▶ Passage
Claims & Counter-claims

From the past literature on adult literacy one would be excused for thinking that literacy is a "wonder-drug". With a simple dose of literacy adults develop logical abilities, become politically aware, organise to solve their problems and increase their productivity. As a result of this miracle cure, women are empowered, the rate of population growth is reduced, immunisation coverage is increased, infant mortality declines, community organisations are strengthened, countries become modernised and governments become more accountable and democratic.

In recent years these claims have been increasingly challenged and many myths have been exploded. Rogers (1993) stresses "In truth we do not know the effects of adult literacy programmes on the quality of life or the power nexus of the poor." Wagner (1995) emphasises that there is insufficient evidence to show that adult literacy leads to modernisation or changed attitudes, to democracy or to increased productivity. There is a "lack of solid evidence undergirding the claims". Particularly there is a lack of research that separates out literacy acquired by children through formal schools and literacy acquired through adult education. The conclusion Wagner comes to is that "literacy work contains no magic answer for any society".

▶ Activity A
Copy out the adult literacy passage from "Claims & Counter-claims" down to "accountable and democratic.", keeping its wording unchanged.
▶ Activity B
List every outcome that, according to Wagner in the adult literacy passage, lacks sufficient evidence of being brought about by adult literacy.
▶ Activity C
Continue the passage on adult literacy claims, starting after its last sentence.
The lines after this point play no part in any of this.

▶ Dataset section
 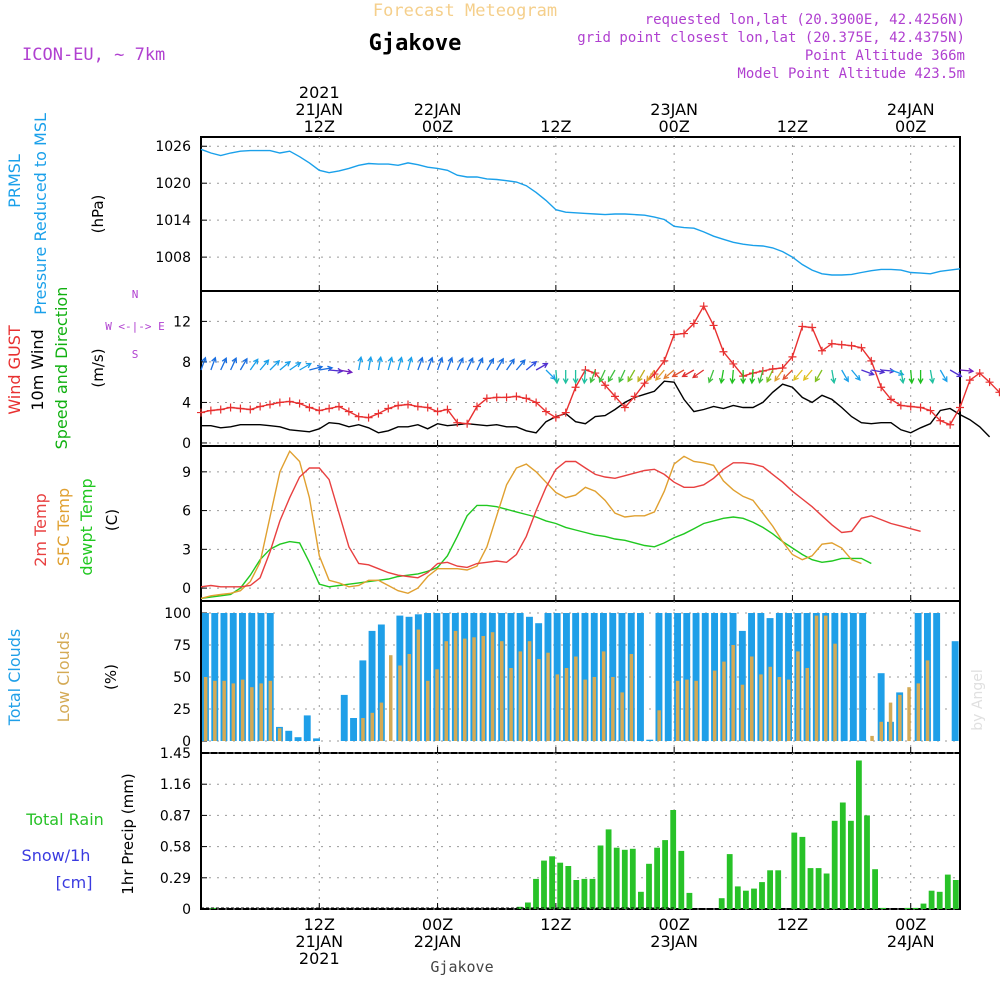 I want to click on pressure-line, so click(x=580, y=212).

▶ Task result A
Claims & Counter-claims

From the past literature on adult literacy one would be excused for thinking that literacy is a "wonder-drug". With a simple dose of literacy adults develop logical abilities, become politically aware, organise to solve their problems and increase their productivity. As a result of this miracle cure, women are empowered, the rate of population growth is reduced, immunisation coverage is increased, infant mortality declines, community organisations are strengthened, countries become modernised and governments become more accountable and democratic.

▶ Task result B
modernisation, changed attitudes, democracy, increased productivity

▶ Task result C
As the myths surrounding adult literacy have been challenged the very notion of what "literacy" is has also come into question. Street (1993) argues that "to understand literacy requires detailed in depth accounts of actual practice in different cultural settings" and he urges an "ideological approach" because "literacy practices are aspects not only of culture but also of power structures". This is a big shift from the traditional cognitive or "autonomous" approach which either explicitly or implicitly regards non-literate people as "backward", "primitive", or "the other"- with literacy being seen a fixed set of techniques which will improve their mental abilities and transform their lives.

In the ideological approach we need to speak about "literacies" rather than "literacy" - because different literacies serve different independent purposes (see Scribner and Cole 1981). Literacy is defined by each society not by some universally standard independent mark. Rather than just talk about how literacy affects people, the focus should equally be on how people affect literacy:

"individuals in a newly literate society, far from being passively transformed by literacy, instead actively and creatively apply literacy skills to suit their own purposes and needs." (Kulick and Stroud in Street 1993).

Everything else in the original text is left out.